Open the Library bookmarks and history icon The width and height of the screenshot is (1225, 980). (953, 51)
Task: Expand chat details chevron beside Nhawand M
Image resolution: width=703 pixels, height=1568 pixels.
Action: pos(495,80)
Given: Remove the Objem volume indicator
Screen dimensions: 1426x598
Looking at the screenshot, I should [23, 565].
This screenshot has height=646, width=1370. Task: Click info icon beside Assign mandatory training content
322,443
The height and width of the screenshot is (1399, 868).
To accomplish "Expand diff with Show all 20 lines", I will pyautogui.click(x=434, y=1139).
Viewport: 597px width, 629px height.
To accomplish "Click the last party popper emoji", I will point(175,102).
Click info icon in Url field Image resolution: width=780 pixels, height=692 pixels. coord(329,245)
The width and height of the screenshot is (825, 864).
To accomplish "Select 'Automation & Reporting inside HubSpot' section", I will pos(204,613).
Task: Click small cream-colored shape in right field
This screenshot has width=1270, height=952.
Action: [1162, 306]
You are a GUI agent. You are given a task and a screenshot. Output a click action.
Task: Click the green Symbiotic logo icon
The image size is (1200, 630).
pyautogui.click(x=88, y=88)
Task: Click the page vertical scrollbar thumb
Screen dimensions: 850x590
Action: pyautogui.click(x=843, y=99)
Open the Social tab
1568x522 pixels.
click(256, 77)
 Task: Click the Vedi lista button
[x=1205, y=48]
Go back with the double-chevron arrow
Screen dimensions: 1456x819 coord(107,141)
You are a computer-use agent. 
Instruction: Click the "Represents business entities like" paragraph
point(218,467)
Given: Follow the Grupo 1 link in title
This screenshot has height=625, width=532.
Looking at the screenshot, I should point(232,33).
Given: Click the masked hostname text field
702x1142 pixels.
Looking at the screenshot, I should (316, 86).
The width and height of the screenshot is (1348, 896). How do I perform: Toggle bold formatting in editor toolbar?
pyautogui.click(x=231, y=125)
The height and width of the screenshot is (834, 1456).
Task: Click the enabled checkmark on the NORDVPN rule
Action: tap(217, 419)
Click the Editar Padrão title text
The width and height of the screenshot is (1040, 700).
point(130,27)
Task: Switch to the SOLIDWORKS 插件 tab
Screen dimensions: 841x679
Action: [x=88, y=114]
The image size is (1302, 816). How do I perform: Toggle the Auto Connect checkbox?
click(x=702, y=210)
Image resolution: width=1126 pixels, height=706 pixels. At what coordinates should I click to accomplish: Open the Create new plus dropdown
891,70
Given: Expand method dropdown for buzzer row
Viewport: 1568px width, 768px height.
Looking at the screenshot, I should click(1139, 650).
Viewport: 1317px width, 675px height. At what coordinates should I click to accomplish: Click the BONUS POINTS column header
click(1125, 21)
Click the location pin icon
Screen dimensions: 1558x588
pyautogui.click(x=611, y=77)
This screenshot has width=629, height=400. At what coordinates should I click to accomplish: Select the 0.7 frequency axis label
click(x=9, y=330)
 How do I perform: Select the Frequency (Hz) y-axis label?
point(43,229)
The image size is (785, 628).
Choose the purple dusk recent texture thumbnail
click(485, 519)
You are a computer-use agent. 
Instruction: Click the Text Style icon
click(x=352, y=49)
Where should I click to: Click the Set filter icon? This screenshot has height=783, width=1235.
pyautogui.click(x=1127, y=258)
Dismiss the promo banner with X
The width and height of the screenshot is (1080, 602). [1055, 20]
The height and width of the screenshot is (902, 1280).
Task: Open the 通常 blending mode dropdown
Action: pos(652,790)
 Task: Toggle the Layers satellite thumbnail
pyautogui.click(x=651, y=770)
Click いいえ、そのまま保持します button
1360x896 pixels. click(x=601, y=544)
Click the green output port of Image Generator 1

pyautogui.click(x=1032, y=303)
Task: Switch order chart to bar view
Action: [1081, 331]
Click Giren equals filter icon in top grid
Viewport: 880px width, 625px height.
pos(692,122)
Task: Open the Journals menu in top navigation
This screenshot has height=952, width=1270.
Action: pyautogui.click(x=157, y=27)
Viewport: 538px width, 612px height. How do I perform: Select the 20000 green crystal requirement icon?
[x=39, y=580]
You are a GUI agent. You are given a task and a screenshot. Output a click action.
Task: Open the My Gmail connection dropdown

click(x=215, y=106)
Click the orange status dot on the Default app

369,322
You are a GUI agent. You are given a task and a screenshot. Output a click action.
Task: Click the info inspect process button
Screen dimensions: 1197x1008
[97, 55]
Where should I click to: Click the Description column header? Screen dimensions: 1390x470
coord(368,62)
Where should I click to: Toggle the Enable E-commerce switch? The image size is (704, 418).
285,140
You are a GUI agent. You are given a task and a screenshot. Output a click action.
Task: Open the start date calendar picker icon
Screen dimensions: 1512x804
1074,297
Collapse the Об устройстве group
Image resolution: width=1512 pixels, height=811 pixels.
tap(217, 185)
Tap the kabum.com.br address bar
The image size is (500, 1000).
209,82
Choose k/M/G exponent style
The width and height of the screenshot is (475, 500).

▶ Exercise prompt
Starting with the line that contains "Task: Click small" and going on through the line that contains "click(256, 77)", write those lines out again with "cream-colored" swapped for "beige" and nothing else changed.

▶ Final result
Task: Click small beige shape in right field
This screenshot has width=1270, height=952.
Action: [1162, 306]
You are a GUI agent. You are given a task and a screenshot. Output a click action.
Task: Click the green Symbiotic logo icon
The image size is (1200, 630).
pyautogui.click(x=88, y=88)
Task: Click the page vertical scrollbar thumb
Screen dimensions: 850x590
Action: pyautogui.click(x=843, y=99)
Open the Social tab
1568x522 pixels.
click(256, 77)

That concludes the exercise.